AH: Yeah, before we end, I want to circle back—you mentioned a number of times the restaurant that your parents had in Brooklyn. What neighborhood is that and can you tell me a little bit about it, what it looks like?

ML: Very very small. I think my father owned that particular restaurant from 1992—before I came to the States—to about 2004, 2005, something of that nature. Very small. … That neighborhood, for the last 20 years has been changing. It’s called Kensington, and I don’t know if you know much about Brooklyn, but Kensington was—I mean not in terms of demographic makeup or racial makeup, is not Hamden Heights, East Harlem, or Melrose—yet it was very similar in the way of working class, immigrants. That’s when we first came. And then, it changed. It became very Russian. And then it changed again: it became very mixed. That was probably, maybe like 10 years ago, it became very mixed. Now, Kensington is very Bangladesh, they even call it Little Bangla. People from the country next to India. That … maybe happened about five to seven years ago, and then continues to be. Yet, you have this whole continued pushing of gentrification where it used to be Park Slope, I’m sure you’ve heard of, and then the next stop on the F train is Windsor Terrace, and then the next stop is Kensington. So you do push that sense of … Actually your professor Rebecca lives in Kensington. So you have that so-called gentrification is the young professionals who keep pushing in from center of Manhattan, where universities and offices are, it kind of radiates out. And it keeps pushing. Now, Kensington is a very desirable neighborhood for young professionals. … Circling back to the restaurant, my dad sold the restaurant in 2004, but they continued to live there. They live right at the corner. Every time I go and visit them, I see the change. I see the people coming and going. And I see the restaurants are changing. Now, the Bangladesh restaurants not as good as they was five, six, seven years ago.
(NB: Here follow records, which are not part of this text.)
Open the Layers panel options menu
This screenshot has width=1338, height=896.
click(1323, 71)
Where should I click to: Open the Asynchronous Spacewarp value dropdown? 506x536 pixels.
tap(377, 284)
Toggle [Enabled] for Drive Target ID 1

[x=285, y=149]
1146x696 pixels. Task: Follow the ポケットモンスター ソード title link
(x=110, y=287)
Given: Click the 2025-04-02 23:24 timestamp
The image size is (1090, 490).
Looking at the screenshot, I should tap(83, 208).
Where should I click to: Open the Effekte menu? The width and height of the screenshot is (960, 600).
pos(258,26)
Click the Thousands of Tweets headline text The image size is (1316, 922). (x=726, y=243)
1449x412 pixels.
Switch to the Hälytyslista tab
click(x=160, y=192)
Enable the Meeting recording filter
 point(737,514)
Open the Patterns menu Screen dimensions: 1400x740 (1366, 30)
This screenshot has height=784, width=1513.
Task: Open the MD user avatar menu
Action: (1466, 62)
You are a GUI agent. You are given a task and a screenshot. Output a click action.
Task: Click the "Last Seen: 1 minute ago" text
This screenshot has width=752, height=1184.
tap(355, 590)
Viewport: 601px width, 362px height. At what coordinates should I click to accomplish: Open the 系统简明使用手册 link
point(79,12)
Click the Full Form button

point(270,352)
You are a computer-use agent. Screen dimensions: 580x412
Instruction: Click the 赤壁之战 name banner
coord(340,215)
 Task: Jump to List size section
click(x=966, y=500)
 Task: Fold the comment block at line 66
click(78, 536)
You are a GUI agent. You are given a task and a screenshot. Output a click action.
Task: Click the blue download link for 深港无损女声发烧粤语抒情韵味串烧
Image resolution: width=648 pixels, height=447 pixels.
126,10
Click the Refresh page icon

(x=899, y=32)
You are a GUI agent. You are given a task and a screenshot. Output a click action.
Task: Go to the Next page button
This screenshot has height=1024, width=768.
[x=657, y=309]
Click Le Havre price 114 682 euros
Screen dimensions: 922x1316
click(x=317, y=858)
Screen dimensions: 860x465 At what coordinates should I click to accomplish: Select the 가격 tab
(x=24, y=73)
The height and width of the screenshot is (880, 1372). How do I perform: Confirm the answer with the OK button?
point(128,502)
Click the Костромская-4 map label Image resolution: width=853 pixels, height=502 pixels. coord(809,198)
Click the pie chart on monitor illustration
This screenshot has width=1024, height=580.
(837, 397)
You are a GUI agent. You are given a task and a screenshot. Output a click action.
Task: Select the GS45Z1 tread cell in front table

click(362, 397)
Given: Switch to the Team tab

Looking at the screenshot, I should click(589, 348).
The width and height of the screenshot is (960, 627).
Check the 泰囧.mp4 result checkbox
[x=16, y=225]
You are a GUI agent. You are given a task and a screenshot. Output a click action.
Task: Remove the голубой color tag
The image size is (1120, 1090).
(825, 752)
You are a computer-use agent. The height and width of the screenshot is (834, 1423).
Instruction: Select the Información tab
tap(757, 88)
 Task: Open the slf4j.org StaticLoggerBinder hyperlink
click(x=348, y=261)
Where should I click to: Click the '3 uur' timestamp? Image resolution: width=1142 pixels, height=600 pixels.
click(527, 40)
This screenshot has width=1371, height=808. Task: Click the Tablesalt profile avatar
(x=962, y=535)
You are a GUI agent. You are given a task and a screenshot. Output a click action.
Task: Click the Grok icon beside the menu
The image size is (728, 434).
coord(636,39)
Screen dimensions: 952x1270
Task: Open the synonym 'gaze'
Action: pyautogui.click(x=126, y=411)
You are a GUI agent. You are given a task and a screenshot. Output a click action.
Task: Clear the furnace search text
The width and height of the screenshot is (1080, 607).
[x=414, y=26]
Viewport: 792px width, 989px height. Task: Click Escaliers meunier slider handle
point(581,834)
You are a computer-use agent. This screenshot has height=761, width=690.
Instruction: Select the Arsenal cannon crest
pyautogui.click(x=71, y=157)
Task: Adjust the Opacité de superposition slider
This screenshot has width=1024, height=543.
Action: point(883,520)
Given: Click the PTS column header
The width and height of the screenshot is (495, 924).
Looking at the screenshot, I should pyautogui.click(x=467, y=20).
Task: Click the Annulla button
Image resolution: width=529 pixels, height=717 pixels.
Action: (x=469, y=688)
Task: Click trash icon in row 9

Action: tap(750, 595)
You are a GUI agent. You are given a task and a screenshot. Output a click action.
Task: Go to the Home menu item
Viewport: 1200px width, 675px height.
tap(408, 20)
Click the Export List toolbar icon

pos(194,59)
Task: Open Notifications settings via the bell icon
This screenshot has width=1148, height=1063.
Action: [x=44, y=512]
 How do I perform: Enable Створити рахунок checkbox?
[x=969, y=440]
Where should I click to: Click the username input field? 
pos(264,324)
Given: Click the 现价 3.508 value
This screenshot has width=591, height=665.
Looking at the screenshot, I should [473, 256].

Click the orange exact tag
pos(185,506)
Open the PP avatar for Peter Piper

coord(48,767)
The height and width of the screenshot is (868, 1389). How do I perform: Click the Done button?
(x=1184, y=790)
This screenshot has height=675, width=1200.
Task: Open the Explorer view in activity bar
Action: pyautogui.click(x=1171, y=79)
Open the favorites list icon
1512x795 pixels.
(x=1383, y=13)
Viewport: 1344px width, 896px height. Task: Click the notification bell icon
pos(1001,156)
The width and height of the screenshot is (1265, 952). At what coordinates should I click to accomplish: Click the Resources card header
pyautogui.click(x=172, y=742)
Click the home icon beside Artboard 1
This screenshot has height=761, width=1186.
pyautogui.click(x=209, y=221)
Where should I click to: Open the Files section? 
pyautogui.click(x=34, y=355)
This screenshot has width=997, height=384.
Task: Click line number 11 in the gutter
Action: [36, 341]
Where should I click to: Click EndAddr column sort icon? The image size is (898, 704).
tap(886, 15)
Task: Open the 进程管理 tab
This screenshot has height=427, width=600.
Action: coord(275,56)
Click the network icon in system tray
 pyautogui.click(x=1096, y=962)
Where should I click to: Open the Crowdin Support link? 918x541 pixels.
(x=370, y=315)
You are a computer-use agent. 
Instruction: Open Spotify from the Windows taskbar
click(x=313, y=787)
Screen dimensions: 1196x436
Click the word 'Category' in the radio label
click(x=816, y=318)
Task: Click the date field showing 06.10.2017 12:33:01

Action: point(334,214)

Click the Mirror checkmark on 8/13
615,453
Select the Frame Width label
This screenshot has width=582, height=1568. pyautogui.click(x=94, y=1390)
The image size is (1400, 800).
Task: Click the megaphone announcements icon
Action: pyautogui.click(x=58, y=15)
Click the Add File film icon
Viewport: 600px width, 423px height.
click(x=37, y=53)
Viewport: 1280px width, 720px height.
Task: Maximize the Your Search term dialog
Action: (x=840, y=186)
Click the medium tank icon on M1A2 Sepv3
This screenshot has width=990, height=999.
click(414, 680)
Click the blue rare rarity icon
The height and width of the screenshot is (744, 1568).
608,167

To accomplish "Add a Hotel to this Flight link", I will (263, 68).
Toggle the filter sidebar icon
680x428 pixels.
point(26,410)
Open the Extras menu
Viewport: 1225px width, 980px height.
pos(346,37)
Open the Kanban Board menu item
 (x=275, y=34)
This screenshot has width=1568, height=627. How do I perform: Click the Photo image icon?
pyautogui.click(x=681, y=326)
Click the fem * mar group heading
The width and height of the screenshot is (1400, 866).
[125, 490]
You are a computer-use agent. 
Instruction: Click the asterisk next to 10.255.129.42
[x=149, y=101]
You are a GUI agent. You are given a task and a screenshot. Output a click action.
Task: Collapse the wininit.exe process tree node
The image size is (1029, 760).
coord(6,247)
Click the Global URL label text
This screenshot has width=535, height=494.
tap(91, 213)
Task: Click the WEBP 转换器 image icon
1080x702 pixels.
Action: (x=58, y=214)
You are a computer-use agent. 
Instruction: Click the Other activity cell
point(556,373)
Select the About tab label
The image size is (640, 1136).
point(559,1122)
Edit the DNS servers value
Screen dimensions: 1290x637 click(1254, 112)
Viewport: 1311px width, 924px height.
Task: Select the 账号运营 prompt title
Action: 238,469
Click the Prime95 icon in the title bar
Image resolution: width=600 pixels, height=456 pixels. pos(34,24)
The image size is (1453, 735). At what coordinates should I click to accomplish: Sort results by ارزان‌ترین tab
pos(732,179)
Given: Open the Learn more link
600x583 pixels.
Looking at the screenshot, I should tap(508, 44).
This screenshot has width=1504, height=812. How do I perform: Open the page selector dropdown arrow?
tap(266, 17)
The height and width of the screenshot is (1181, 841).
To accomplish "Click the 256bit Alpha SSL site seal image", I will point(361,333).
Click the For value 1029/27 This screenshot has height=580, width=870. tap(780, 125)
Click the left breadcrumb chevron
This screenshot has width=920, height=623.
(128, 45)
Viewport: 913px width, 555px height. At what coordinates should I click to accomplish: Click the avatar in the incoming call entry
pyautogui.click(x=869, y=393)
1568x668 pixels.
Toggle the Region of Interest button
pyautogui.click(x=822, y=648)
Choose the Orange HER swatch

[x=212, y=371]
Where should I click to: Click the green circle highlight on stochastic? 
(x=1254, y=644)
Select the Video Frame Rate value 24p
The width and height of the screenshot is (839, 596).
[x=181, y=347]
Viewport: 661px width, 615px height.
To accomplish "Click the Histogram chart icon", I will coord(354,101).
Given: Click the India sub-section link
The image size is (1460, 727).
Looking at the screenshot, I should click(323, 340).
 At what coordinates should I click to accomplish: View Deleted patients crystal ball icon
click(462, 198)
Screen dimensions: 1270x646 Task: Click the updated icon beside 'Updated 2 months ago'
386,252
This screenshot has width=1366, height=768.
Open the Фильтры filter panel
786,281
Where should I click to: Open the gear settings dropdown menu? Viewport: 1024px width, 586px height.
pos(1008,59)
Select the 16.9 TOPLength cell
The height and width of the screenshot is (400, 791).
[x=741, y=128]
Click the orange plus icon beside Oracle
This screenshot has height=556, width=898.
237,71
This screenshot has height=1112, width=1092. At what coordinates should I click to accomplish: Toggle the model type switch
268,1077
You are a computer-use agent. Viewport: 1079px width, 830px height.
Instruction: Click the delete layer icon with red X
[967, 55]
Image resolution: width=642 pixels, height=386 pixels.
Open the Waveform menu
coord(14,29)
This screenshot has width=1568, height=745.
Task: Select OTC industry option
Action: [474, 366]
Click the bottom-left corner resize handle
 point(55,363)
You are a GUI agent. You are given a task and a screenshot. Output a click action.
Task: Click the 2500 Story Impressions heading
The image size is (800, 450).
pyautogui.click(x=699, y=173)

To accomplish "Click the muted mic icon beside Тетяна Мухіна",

Now, there are small little coffee shops. There are bar that are popping up, that not the Bangladesh people would eat or drink. But that’s how neighborhoods transition and I think that Melrose is same kind of transition. If I can say anything about our interview here—it’s different, it’s a progress. Neither good nor bad, it’s a progress. It’s different. And I think we should embrace difference.

AH: Alright, I think that’s a great place to end. Thank you so much.

ML: You’re welcome.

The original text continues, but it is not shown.